The Los Angeles Times published an editorial Monday calling for state and federal agencies to give wind energy a far bigger slice of the pie when portioning out the California desert. Here's why they got it badly wrong.

The July 22 opinion piece, penned by the Times' editorial board, began:

Wind turbines tend to be overshadowed by solar power projects, which get most of the attention from the public and policymakers. That's the case again in a new government plan for renewable energy projects in the California desert. Though the wind industry shouldn't get all the land it wants, the desert master plan should provide more and better space for wind farms.

That desert master plan is the Desert Renewable Energy Conservation Plan (DRECP), a gargantuan energy development planning process that's been under construction since 2008, though the Times wrongly cites that starting date as 2012. (2012 is actually when the process was originally scheduled to be completed.) The DRECP will, when it's finished, provide a framework for state and federal agencies to use to plan renewable energy development on more than 22 million acres of desert lands in Imperial, Inyo, Kern, Los Angeles, Riverside, San Bernardino, and San Diego counties.

Getting it finished is easier said than done. Aside from the main state and federal agencies involved -- the California Energy Commission and Department of Fish and Wildlife, and the federal Bureau of Land Management (BLM) and Fish and Wildlife Service (USFWS) -- the DRECP process involves collecting input from the Defense Department, county and local governments, desert tribes, environmentalists, land management scientists and wildlife biologists, and industry. It's taking a while to put it together.

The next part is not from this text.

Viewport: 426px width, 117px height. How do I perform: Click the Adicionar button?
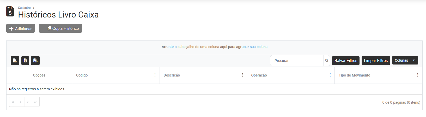[21, 28]
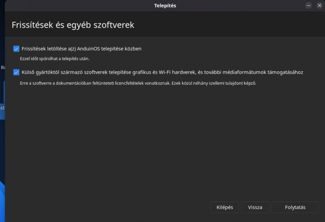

One of the industry groups trying to influence the process is the California Wind Energy Association (CalWEA), which has lately been complaining that the DRECP's set of alternatives are focused on solar power, giving the wind industry the fuzzy end of the lollipop. CalWEA has gone so far as to call the DRECP a "serious threat to the wind industry," saying that current maps lock wind developers out of the vast majority of what it calls "the priority wind resource" in the 22 plus million acres covered by the DRECP.

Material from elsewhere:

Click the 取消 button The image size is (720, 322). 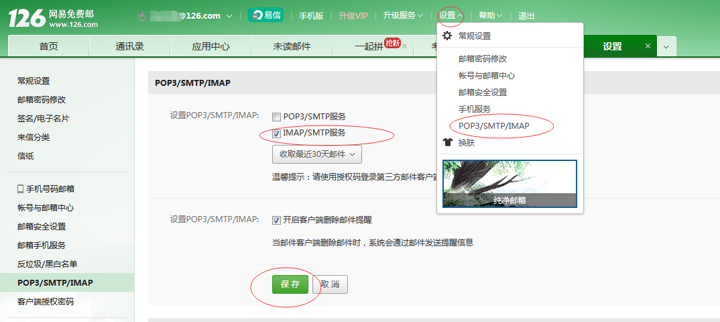(330, 284)
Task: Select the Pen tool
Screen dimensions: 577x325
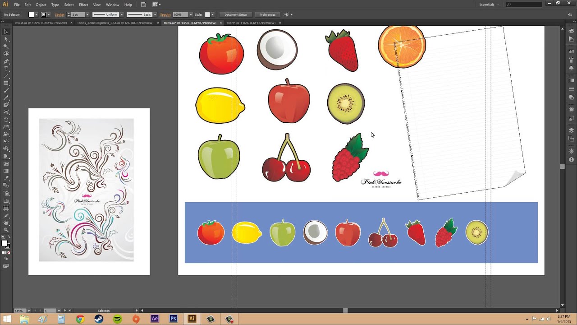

The Times' editorial doesn't swallow CalWEA's claims completely uncritically. It says in as many words that the DRECP planners shouldn't give CalWEA "everything it wants," citing the historic bird death toll at the Altamont Pass wind facility.

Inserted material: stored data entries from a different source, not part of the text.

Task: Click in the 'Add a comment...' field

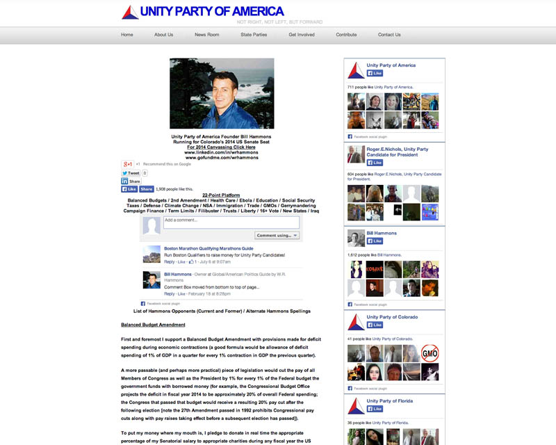Action: tap(231, 223)
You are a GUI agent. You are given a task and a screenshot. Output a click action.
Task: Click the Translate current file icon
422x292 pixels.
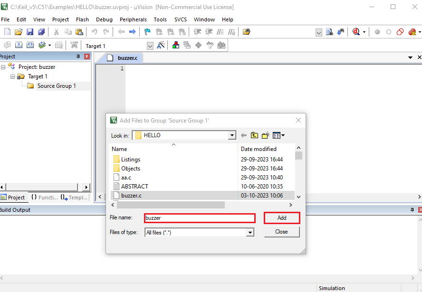click(7, 45)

Of course, the Times also states without citation that:

The industry has been doing better lately [than it did at Alltamont]. And when wind farms are carefully located to avoid sensitive habitat and bird migration routes, they are considered environmentally friendly enough to earn the support of the Audubon Society.

We'll leave alone for now the fact that the National Audubon Society's position on wind turbines has attracted its share of ire from bird conservationists, including many of its long-time members and activists, for being inexplicably sympathetic to the wind industry, leaving some of the hard questions to be asked by less-well-funded groups such as the American Bird Conservancy. (To its credit, the Times chose the eminently reasonable Garry George from Audubon California as their Green. George "gets" the desert better than most representatives of national green groups.)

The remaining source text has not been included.